• [Stored records]:
%%

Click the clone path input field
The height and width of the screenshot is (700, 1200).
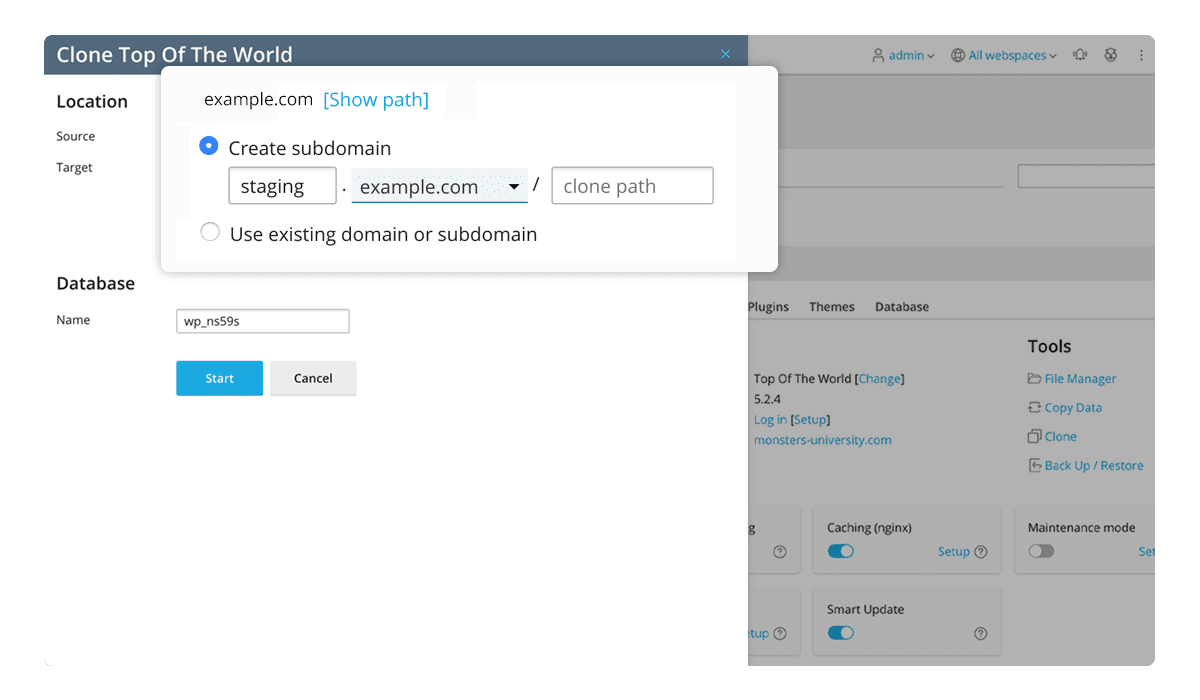[632, 186]
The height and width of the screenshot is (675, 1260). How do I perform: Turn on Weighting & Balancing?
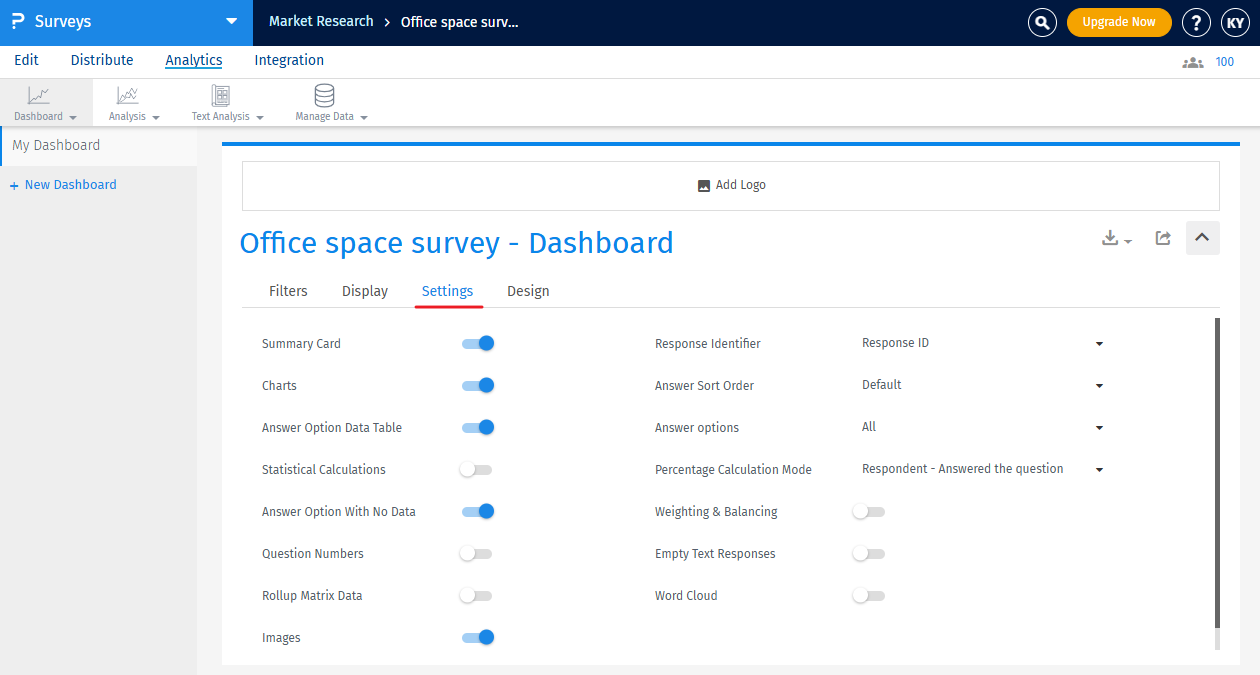868,511

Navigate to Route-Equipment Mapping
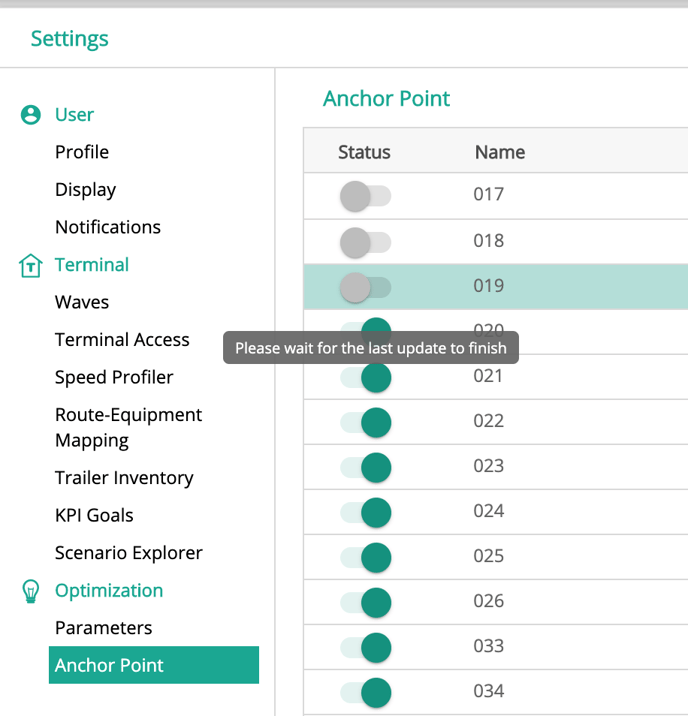[128, 427]
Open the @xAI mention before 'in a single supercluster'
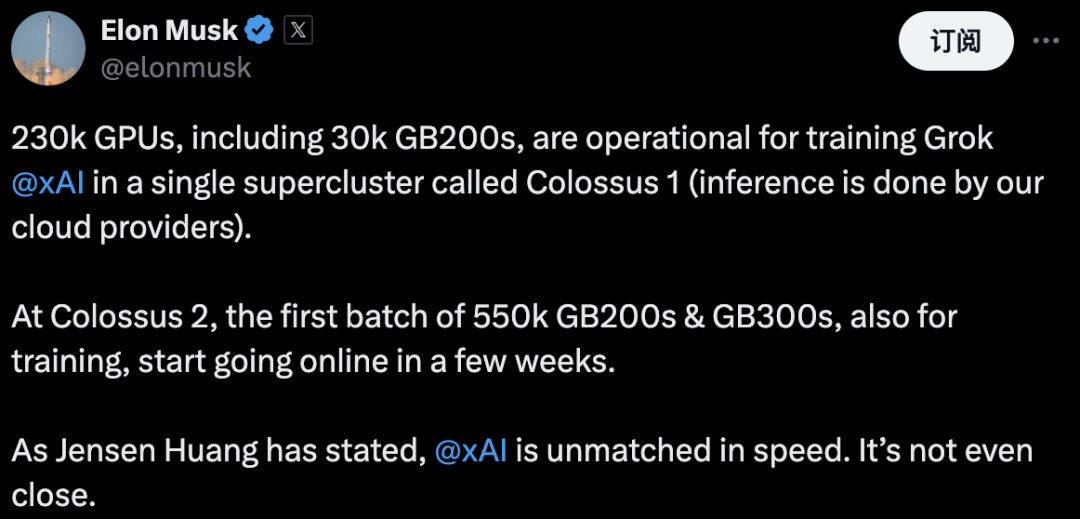1080x519 pixels. click(x=48, y=183)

%%

• [TASK TO CARRY OUT]:
Nothing but the records above, exact and without pictures, should appear in the answer.

• [ANSWER TO THE EXERCISE]:
Click the clone path input field
The height and width of the screenshot is (700, 1200).
[632, 186]
The height and width of the screenshot is (675, 1260). How do I perform: Turn on Weighting & Balancing?
868,511

Navigate to Route-Equipment Mapping
[128, 427]
Open the @xAI mention before 'in a single supercluster'
1080x519 pixels. click(x=48, y=183)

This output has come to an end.